While the Arévalo government’s purported interest in resolving these land conflicts is a welcome change from previous administrations, the State is still in violation of its commitments to many communities, who are trapped in a no man’s land following an eviction. During recent meetings with CCDA and Nueva Jerusalen’s leaders, the SPP reiterated their intention to verify the information that was used to request the community’s eviction and to support the CCDA in finding a permanent solution to the conflict. However, the institution has not followed up on its promises yet.

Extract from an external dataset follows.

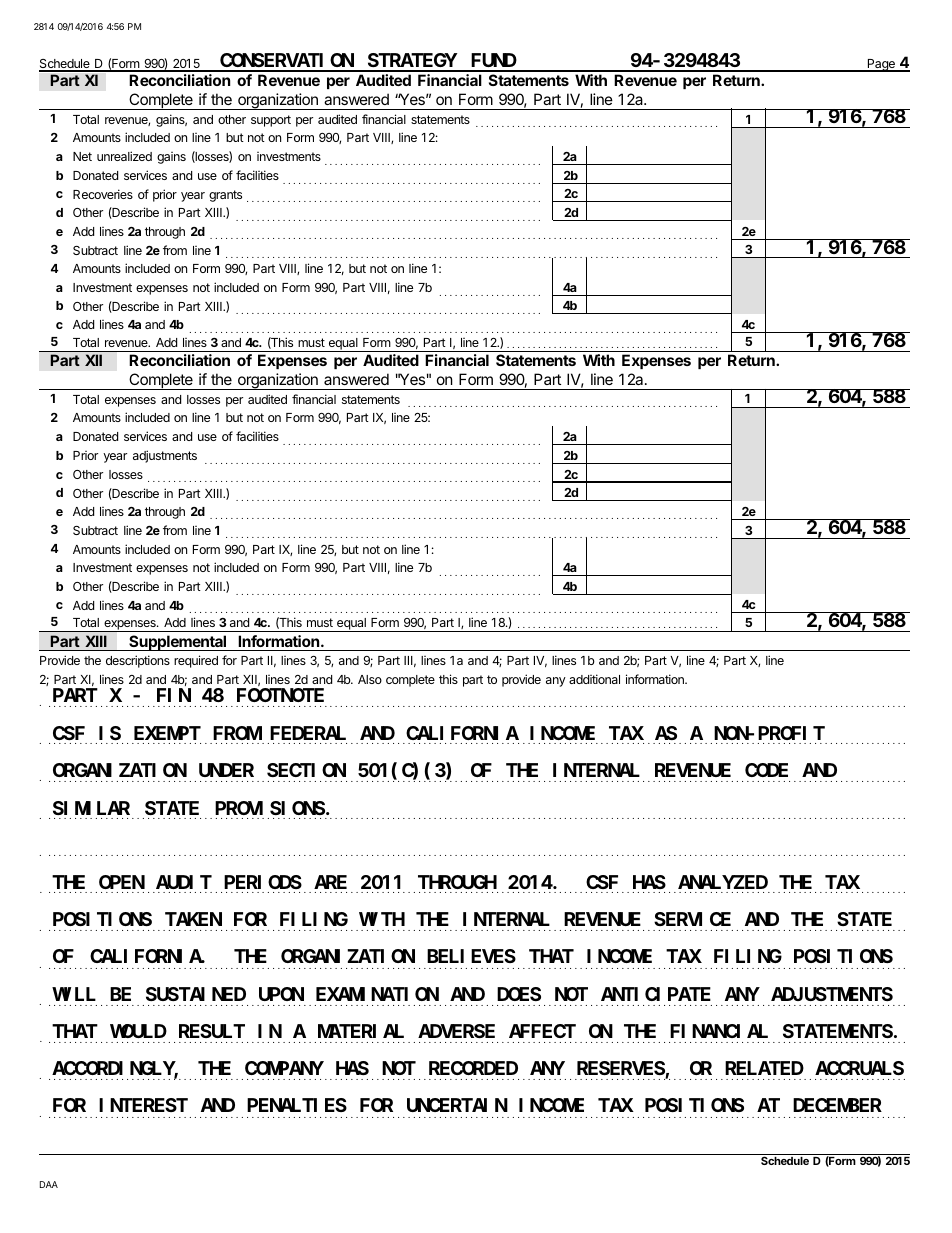 The image size is (952, 1233). What do you see at coordinates (471, 956) in the screenshot?
I see `BELIEVES` at bounding box center [471, 956].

Meeting between CCDA, SPP and the Nueva Jerusalen’s community members, Photo credit: Mélisande Séguin

The importance of addressing agrarian conflicts before evictions happen

Forced evictions are a human rights violation and must be avoided except in exceptional circumstances. Access to property should never be used to undermine the human rights to housing and a dignified life.

However, in Guatemala, communities accused of land occupation are often judicially and extrajudicially evicted. According to CCDA members, it is urgent to address structural agrarian conflicts before any further evictions happen. Agrarian conflicts like these are inherently political and reflect Guatemala’s history of systemic violence against campesino and Indigenous communities. The CCDA emphasizes that Guatemalan authorities must prioritize these structural reforms, rather than only intervening with insufficient and temporary humanitarian relief after a devastating and traumatizing eviction has occurred.  The CCDA urges the State to relocate the Nueva Jerusalén Wiscoyol community and the other 11 evicted communities it accompanies so that they can live in decent conditions and have access to lands they can cultivate.